Supplied passage:
There are several silver linings in Netanyahu’s playbook between now and September’s elections. With Israeli politics entering a three-month election season, the hearings on the corruption cases assembled by attorney-general Avichai Mandelblit will have to wait until after September. In late June, Netanyahu will go to Bahrain for the American-led ‘economic peace’ conference on the Palestinian economy.
Jared Kushner and Donald Trump’s Middle East envoy Jason Greenblatt arrived in Israel just after Wednesday night’s vote. They had spent Tuesday in Morocco and Wednesday in Jordan, laying the ground for the Bahrain conference, and trying to persuade Abdullah II of Jordan to participate along with Saudi Arabia, the UAE and Qatar. Israeli elections will further complicate American efforts to convince Arab allies to support the decoupling of ‘economic peace’ from the as-yet unspecified terms of ‘political peace’. Meanwhile, Netanyahu will scoop the diplomatic gains, and claim a diplomatic breakthrough in relations with the Sunni Arab states, while escaping pressure for sudden reciprocal moves on his part.

Work order 1: In the passage on Netanyahu and the Bahrain conference, reproduce the words between "There are several" and "the Palestinian economy.", inclusive, substituting "summit" for "conference".
Work order 2:
Using the passage on Netanyahu and the Bahrain conference, answer these:
(a) Who assembled the corruption cases against Netanyahu?
(b) When will Netanyahu go to Bahrain?
(c) Where did Jared Kushner and Jason Greenblatt spend Tuesday?

Entries supplied:
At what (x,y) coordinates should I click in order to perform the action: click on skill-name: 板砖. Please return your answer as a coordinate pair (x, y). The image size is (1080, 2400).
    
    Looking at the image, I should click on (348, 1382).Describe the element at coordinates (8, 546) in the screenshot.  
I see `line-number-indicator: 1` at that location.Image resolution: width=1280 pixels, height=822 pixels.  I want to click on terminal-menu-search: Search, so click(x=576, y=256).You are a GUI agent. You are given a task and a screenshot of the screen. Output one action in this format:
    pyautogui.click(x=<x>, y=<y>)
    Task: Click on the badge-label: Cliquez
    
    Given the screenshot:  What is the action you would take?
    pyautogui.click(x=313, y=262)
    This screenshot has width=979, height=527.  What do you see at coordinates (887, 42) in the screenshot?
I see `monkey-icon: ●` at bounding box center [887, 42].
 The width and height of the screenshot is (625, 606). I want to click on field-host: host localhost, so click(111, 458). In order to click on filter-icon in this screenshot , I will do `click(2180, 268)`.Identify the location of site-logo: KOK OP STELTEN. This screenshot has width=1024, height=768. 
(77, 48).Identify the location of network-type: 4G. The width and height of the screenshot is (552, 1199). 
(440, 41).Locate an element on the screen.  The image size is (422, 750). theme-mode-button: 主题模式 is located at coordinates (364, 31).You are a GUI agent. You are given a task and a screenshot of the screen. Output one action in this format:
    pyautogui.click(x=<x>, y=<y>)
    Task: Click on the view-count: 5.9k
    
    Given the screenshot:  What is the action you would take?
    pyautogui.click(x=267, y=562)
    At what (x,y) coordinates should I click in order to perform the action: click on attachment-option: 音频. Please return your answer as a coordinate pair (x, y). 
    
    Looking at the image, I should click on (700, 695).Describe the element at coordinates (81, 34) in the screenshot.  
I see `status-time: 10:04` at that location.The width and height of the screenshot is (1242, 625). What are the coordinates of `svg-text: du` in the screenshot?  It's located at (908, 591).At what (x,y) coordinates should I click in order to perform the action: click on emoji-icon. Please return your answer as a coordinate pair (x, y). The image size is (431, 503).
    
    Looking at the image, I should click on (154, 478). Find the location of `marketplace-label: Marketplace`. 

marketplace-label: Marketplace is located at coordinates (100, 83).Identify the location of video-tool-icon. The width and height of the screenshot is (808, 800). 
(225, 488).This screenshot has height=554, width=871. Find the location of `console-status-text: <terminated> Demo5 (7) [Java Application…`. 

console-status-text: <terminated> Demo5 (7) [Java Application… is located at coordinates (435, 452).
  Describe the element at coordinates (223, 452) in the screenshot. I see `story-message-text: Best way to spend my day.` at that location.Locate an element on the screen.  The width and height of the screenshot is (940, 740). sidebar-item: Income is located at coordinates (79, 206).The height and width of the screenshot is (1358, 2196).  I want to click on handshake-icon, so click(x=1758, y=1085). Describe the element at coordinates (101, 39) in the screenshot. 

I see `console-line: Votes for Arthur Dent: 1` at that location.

Exercise result 1:
There are several silver linings in Netanyahu’s playbook between now and September’s elections. With Israeli politics entering a three-month election season, the hearings on the corruption cases assembled by attorney-general Avichai Mandelblit will have to wait until after September. In late June, Netanyahu will go to Bahrain for the American-led ‘economic peace’ summit on the Palestinian economy.

Exercise result 2:
(a) Attorney-general Avichai Mandelblit
(b) In late June
(c) In Morocco